Working with dates and time in Apache Spark

This article is a part of my "100 data engineering tutorials in 100 days" challenge. (13/100)

Today, I will demonstrate how to work with dates in Apache Spark. In particular, I want to cover things like getting the current date and the current time (with and without the timezone), and calculating a relative date (for example, yesterday, a month ago, the first day of the previous month, etc.).

I am going to write the code using PySpark, but the API should work the same in the Scala version of Apache Spark.

The current date and the current time

There are two ways to get the current date in PySpark. We can either get only the date or the date with the time.
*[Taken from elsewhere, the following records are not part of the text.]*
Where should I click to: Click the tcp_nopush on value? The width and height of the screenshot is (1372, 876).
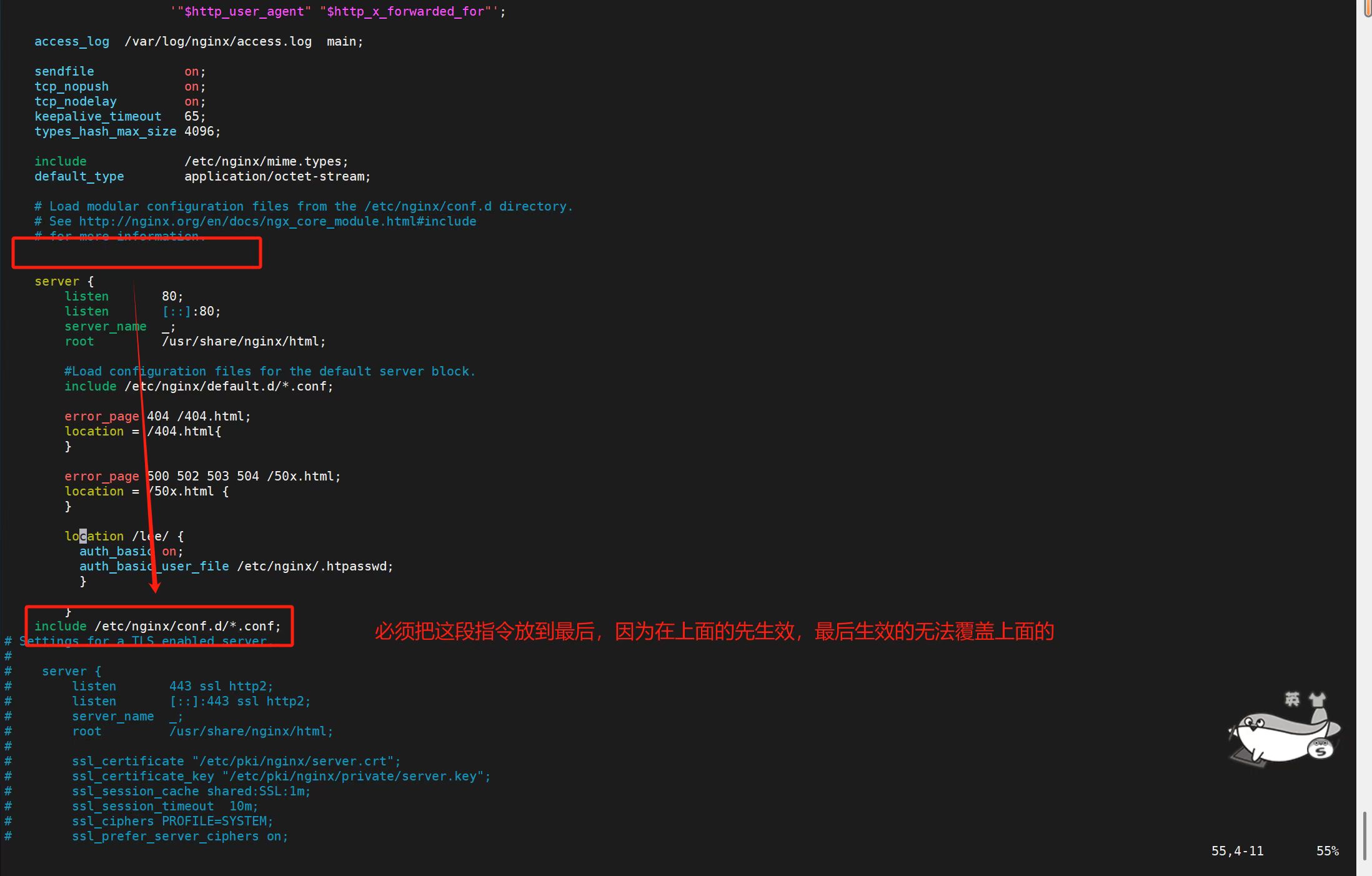tap(191, 86)
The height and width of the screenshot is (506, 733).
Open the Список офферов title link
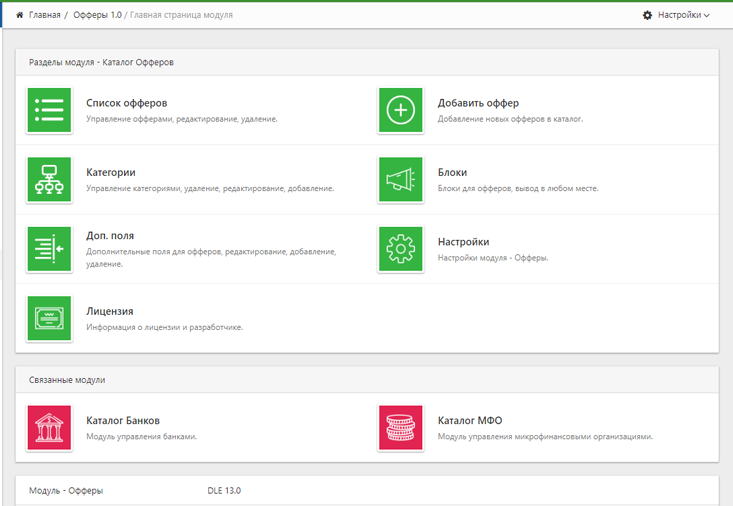point(126,103)
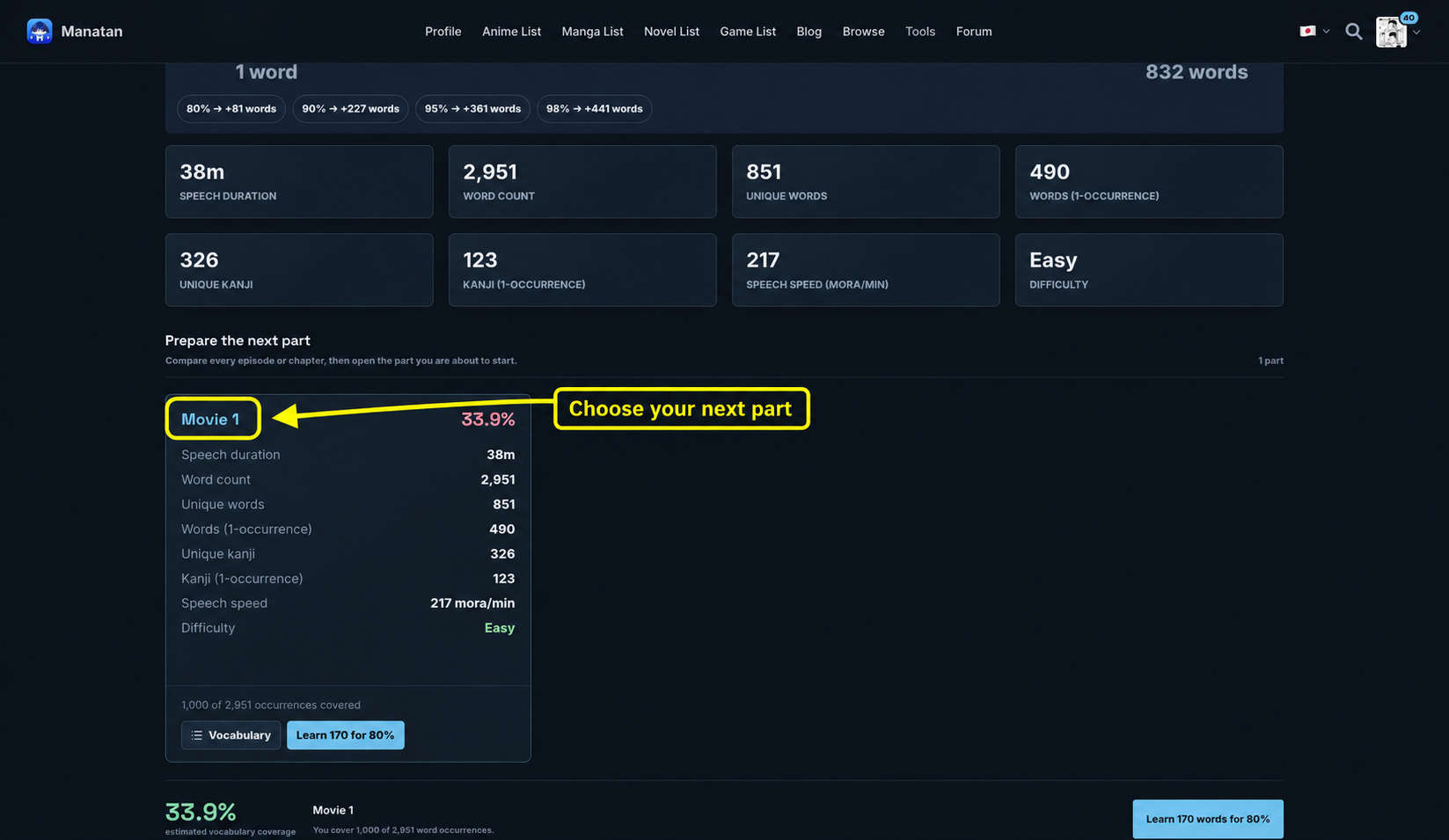The image size is (1449, 840).
Task: Expand the language selector chevron
Action: click(1326, 32)
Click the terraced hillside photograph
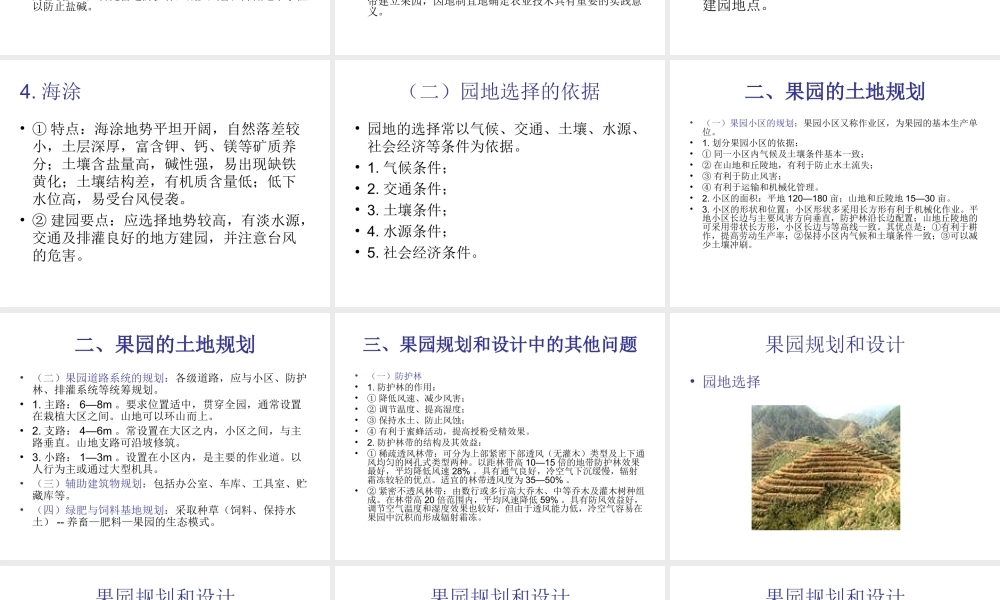This screenshot has height=600, width=1000. click(826, 466)
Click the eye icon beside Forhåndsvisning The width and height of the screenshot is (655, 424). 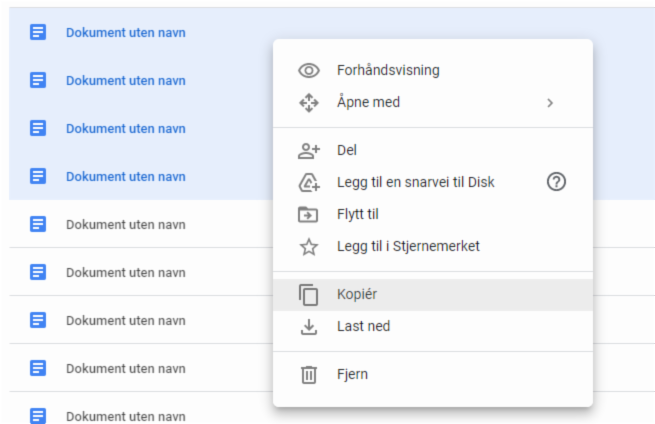point(309,71)
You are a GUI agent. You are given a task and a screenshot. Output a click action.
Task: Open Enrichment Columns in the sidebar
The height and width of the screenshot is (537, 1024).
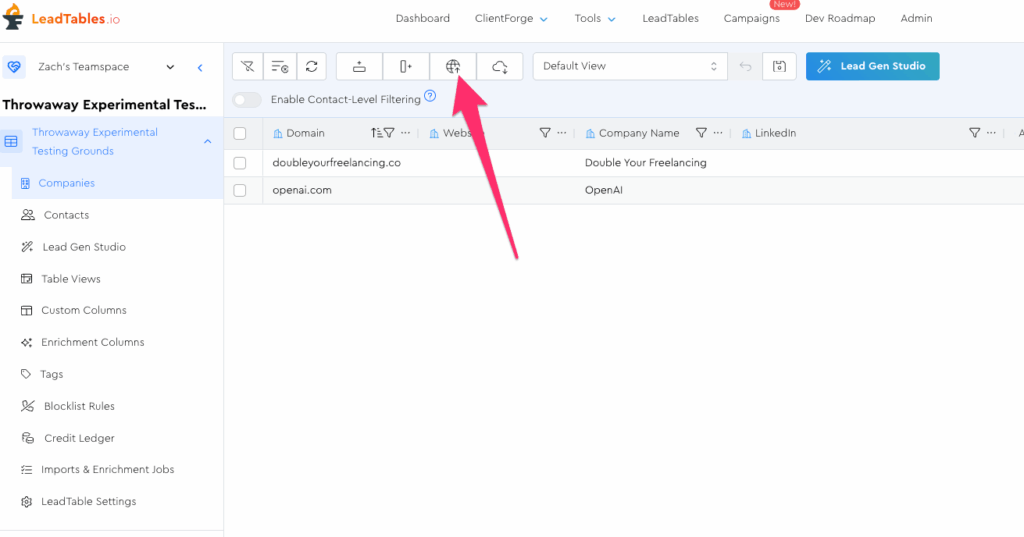92,342
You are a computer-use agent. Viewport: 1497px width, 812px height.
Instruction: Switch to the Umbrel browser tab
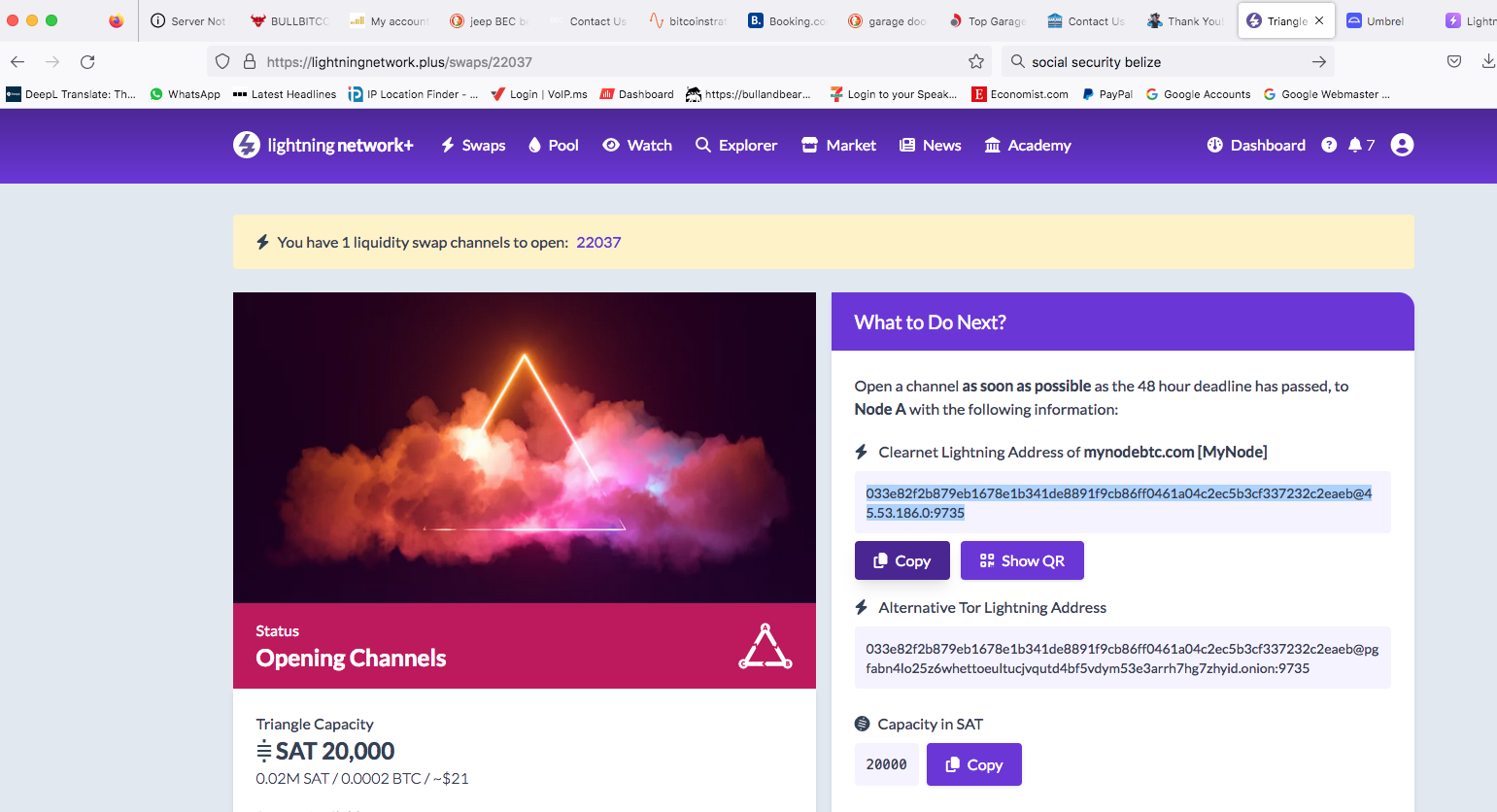pyautogui.click(x=1376, y=21)
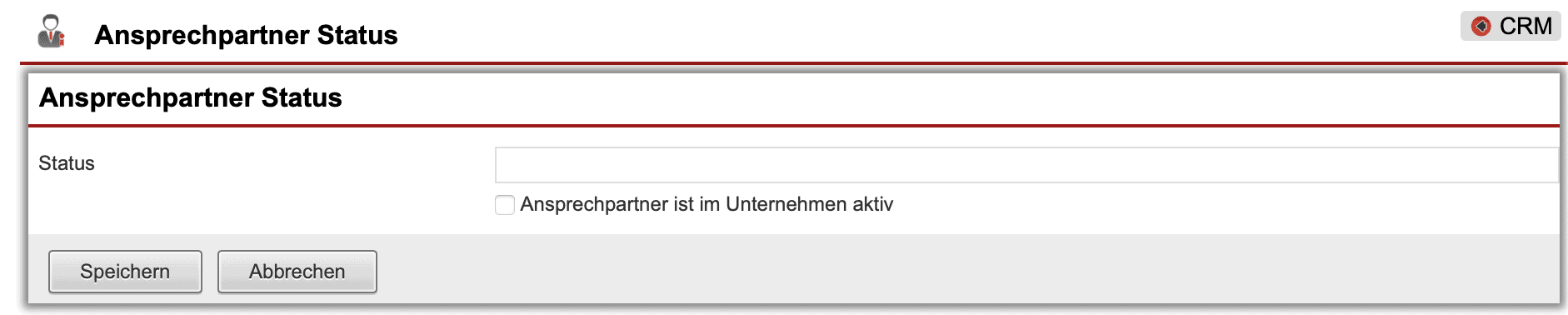Open the CRM module button

click(x=1511, y=26)
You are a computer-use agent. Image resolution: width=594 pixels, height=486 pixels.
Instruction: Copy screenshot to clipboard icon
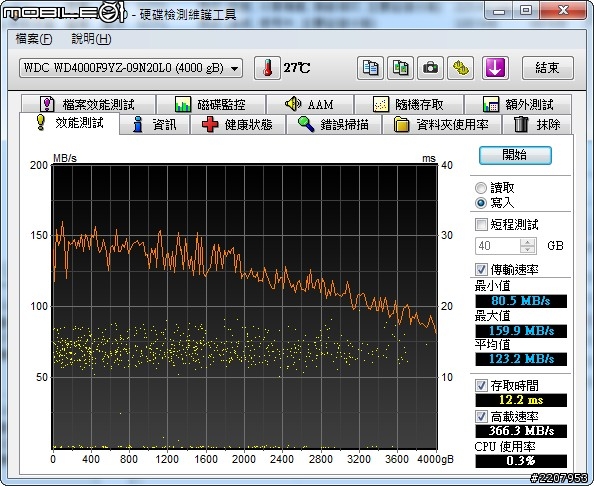400,68
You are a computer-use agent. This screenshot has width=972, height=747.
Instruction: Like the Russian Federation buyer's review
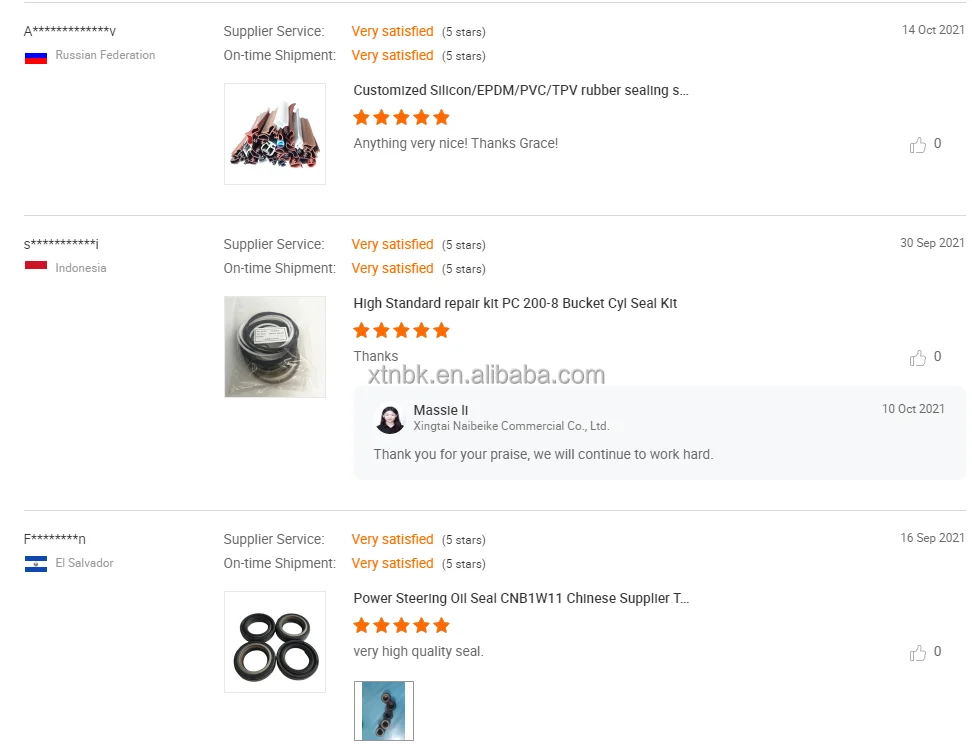click(x=918, y=145)
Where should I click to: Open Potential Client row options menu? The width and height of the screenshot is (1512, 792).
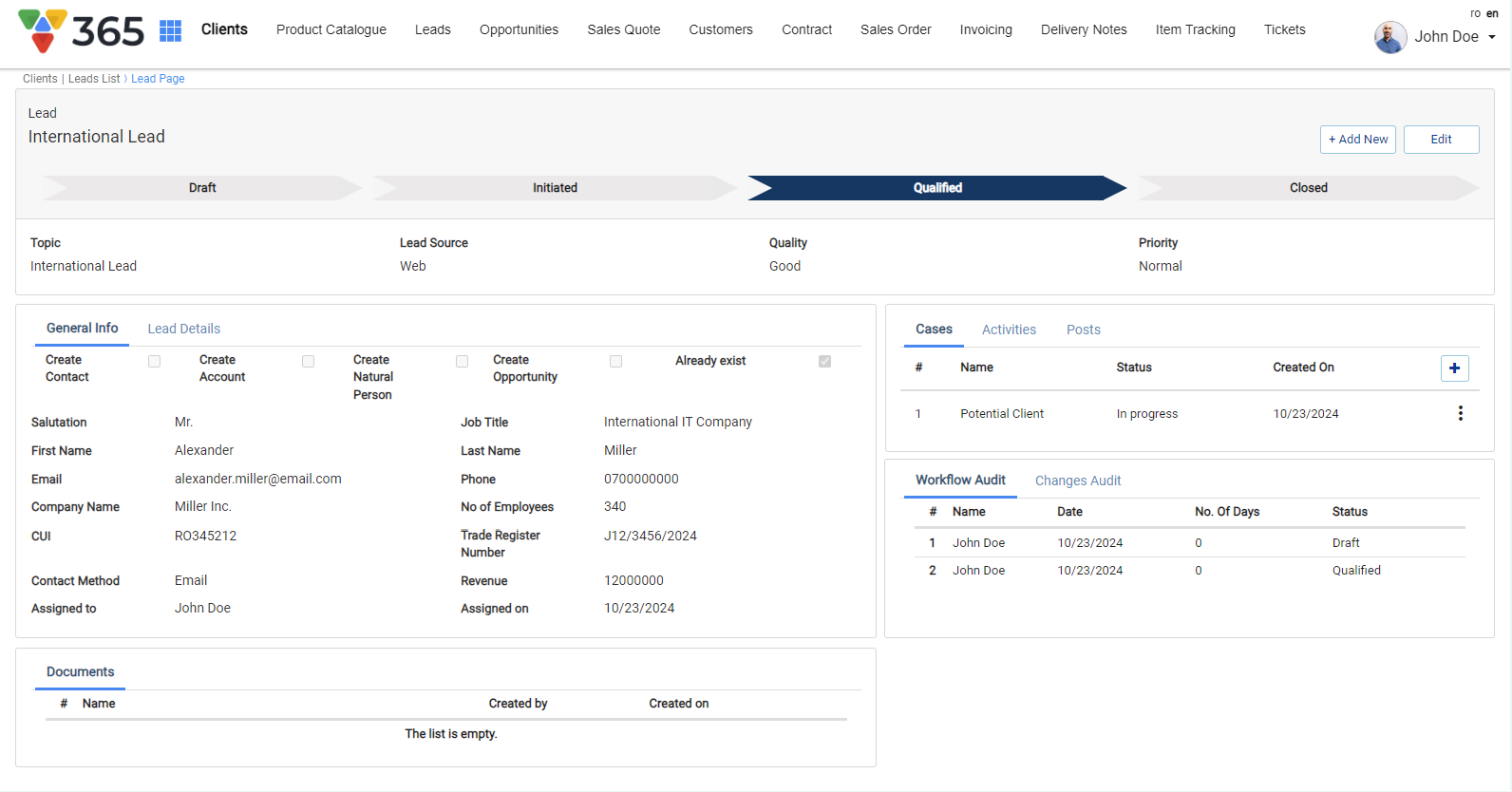[1460, 413]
Let’s start by creating a DataFrame that contains only one column and one row. In the second step, we will add two columns with the date and timestamp. We must remember that both of those functions return the time in the system timezone.

1
2
3
4
5
6
7
8
9
10
df_schema = StructType([StructField('a_column', StringType())])
    test_list = [
        ['1']
    ]

    df: DataFrame = spark_session.createDataFrame(test_list, schema=df_schema)

    df \
        .withColumn('current_date', current_date()) \
        .withColumn('current_timestamp', current_timestamp())
1
2
3
4
5
+--------+------------+--------------------+
|a_column|current_date|   current_timestamp|
+--------+------------+--------------------+
|       1|  2020-10-04|2020-10-04 11:55:...|
+--------+------------+--------------------+

Changing the timezone

To modify the timezone and get the time in UTC, we must set the spark session timezone using the session.timeZone configuration parameter:

1
spark_session.conf.set('spark.sql.session.timeZone', 'UTC')
1
2
3
4
5
+--------+------------+--------------------+
|a_column|current_date|   current_timestamp|
+--------+------------+--------------------+
|       1|  2020-10-04|2020-10-04 10:16:...|
+--------+------------+--------------------+

Relative dates

To calculate a relative date (for example, yesterday or tomorrow), we should use the date_add and date_sub functions:

1
2
3
4
df \
        .withColumn('current_date', current_date()) \
        .withColumn('yesterday', date_sub(col('current_date'), 1)) \
        .withColumn('tomorrow', date_add(col('current_date'), 1))
1
2
3
4
5
+--------+------------+----------+----------+
|a_column|current_date| yesterday|  tomorrow|
+--------+------------+----------+----------+
|       1|  2020-10-04|2020-10-03|2020-10-05|
+--------+------------+----------+----------+

Relative dates with months

It is easy to add or subtract dates, but what if we wanted to calculate a date in three months? The months vary in length, so we cannot add 90 days and pretend to have the correct value. Instead of that, Spark provides the add_months function, which also works with negative numbers, so we can use it to calculate the date three months ago:

1
2
3
4
df \
        .withColumn('current_date', current_date()) \
        .withColumn('in_three_months', add_months(col('current_date'), 3)) \
        .withColumn('three_months_ago', add_months(col('current_date'), -3))
1
2
3
4
5
+--------+------------+---------------+----------------+
|a_column|current_date|in_three_months|three_months_ago|
+--------+------------+---------------+----------------+
|       1|  2020-10-04|     2021-01-04|      2020-07-04|
+--------+------------+---------------+----------------+


The last day of the month

In addition to that, Spark supports calculating the date of the last day of the given month:

1
2
3
df \
        .withColumn('current_date', current_date()) \
        .withColumn('end_of_the_month', last_day(col('current_date')))
1
2
3
4
5
+--------+------------+----------------+
|a_column|current_date|end_of_the_month|
+--------+------------+----------------+
|       1|  2020-10-04|      2020-10-31|
+--------+------------+----------------+

The first day of the previous month

The previous month’s first day is an example of date arithmetics when the operations get complicated. There is no easy way to do that in Spark, either. Instead of that, what we have to calculate the end of the current month, subtract two months, and add one day:

1
2
3
df \
        .withColumn('current_date', current_date()) \
        .withColumn('first_day_of_previous_month', date_add(add_months(last_day(col('current_date')), -2), 1))
1
2
3
4
5
+--------+------------+---------------------------+
|a_column|current_date|first_day_of_previous_month|
+--------+------------+---------------------------+
|       1|  2020-10-04|                 2020-09-01|
+--------+------------+---------------------------+

Remember to share on social media!
If you like this text, please share it on Facebook/Twitter/LinkedIn/Reddit or other social media.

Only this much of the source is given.